Mortgaging the Homestead
"In 1890, George Reid was thirty. He had returned to Toronto after a year in Paris and had immediately begun work on a large and ambitious canvas, Mortgaging the Homestead. He submitted the picture as his diploma work for the Royal Canadian Academy, to which he was elected as a full member in 1891. Reid's painting, recounting a country family's misfortune, struck a powerful chord in a society which was so dependent on the land. It was a subject Reid could invest with the conviction of personal experience. Born and brought up on a farm in western Ontario, he had had to overcome considerable resistance from his father to pursue his artistic interests. At one point, the family was forced to mortgage the farm. To such people, a mortgage was a last resort, a serious blow not only because it meant yielding independence and control of one's destiny, but also because it carried the shame and stigma of failure.
"Ironically, what had been a low point in his family fortunes marked for Reid a major success in his career. Three years later, he painted in an even larger format a sequel, Foreclosure of the Mortgage. Widely exhibited across North America, this picture brought Reid highly favourable notices. (Regrettably, the painting was destroyed by fire in England in 1918. In 1935, Reid painted a second--and, one assumes, inferior--version from his original sketches, and this is now in the Government of Ontario collection.)
" Mortgaging the Homestead was typical for its time because of its choice of theme and its narrative presentation. In the emphasis Reid put on the painting of light he also showed himself responsive to the latest academic interests in Paris.

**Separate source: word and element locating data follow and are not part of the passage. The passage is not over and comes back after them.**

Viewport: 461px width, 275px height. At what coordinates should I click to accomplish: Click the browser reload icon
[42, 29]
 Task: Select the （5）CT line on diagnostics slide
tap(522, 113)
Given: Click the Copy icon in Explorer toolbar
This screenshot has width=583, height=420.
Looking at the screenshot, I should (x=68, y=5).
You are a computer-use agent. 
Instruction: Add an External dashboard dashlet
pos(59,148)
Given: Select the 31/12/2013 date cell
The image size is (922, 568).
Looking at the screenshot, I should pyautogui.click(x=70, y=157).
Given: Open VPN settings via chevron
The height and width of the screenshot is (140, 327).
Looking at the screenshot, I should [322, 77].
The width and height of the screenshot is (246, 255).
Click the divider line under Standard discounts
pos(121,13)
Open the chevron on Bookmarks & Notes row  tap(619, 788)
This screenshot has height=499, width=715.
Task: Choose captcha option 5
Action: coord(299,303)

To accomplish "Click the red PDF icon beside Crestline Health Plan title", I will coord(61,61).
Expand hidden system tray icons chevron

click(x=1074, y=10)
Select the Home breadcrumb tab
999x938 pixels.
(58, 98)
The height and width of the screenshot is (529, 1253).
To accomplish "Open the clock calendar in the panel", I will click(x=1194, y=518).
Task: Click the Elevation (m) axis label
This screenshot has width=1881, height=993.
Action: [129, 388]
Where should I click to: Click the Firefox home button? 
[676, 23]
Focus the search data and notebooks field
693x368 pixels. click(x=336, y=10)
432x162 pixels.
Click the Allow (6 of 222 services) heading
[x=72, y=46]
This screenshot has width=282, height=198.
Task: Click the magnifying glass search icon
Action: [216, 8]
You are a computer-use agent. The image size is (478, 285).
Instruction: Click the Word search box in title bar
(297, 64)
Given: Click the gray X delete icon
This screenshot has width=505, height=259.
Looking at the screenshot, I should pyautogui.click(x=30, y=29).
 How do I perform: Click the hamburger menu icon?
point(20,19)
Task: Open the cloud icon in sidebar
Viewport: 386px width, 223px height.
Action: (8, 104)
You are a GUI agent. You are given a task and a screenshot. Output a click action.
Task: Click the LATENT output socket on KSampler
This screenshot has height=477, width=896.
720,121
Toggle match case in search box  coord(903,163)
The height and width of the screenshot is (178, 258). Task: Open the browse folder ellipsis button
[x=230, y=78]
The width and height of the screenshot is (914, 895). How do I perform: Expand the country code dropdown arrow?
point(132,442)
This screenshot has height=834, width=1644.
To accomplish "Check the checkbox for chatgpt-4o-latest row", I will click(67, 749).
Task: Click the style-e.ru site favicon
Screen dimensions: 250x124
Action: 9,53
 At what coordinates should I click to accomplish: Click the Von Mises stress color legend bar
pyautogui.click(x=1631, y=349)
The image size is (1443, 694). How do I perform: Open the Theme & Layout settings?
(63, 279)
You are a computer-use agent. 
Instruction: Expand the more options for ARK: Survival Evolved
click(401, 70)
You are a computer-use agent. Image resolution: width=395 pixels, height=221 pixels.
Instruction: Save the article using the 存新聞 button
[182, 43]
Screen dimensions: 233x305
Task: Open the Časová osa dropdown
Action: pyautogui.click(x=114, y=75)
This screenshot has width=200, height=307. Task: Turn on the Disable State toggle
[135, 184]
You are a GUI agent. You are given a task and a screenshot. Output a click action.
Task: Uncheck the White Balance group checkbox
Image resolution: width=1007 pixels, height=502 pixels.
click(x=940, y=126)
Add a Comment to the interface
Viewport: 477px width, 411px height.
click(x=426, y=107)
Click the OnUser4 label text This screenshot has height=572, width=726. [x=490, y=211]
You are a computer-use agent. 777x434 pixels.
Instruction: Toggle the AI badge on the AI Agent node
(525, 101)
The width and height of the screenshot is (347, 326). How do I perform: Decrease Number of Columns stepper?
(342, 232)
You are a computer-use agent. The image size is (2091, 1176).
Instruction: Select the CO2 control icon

The Salon of 1888, the year Reid went to Paris, was particularly noted for the emphasis that painters were giving to light effects. Yet unlike other Canadian artists who had gone to Paris (in particular William Brymner, Paul Peel, and Robert Harris), Reid did not fully adopt the French mode. Nor did his work indulge in the cloying sentamentality and heaping detail that characterized so much European painting of the time. His painting is spare in incident, concentrating on the strength of the characterization that he could bring to his figures.
"The origins of Reid's approach owes most to the years he had spent in Philadelphia studying with Thomas Eakins, one of the finest figure painters of the day. Reid took up Eakins' robust naturalism and his concern with describing individuals rather than types. Eakins looked directly to the people and circumstances of his time and place, an attitude that also marks Reid's best work.
"Reid invested a major commitment to the development of art in Canada through a long career as both painter and educator. When J. E .H. MacDonald wrote in the mid-1920s about the origins of an identifiably Canadian school of painting, he pointed to Reid as one of the most significant arists in its development. Reid taught from 1890 at the Central Ontario School of Art and Design, and he was president of the Ontario College of Art from 1912 to 1928. He became a great advocate of "public art" and undertook major decorative murals on historical themes at Toronto City Hall (1897-99) and the Royal Ontario Museum (1935-38). An extensive program of murals on historical themes at Queen's Park was not realized, but some of the subjects were later executed in murals at Jarvis Collegiate Institute in Toronto (1928-30). In 1944, shortly before his death, he donated to Ontario 459 paintings and works on paper, most of them for display and exhibition in schools across the province. Less than half the works are traceable today."
Source: From the history of Jarvis Collegiate.Toronto Board of Education, secondary school website. Please click here.
Isn't it shocking that more than half the works he left to Ontario can be found today? I wonder how many were just thrown away or disappeared into some attic? Very sad.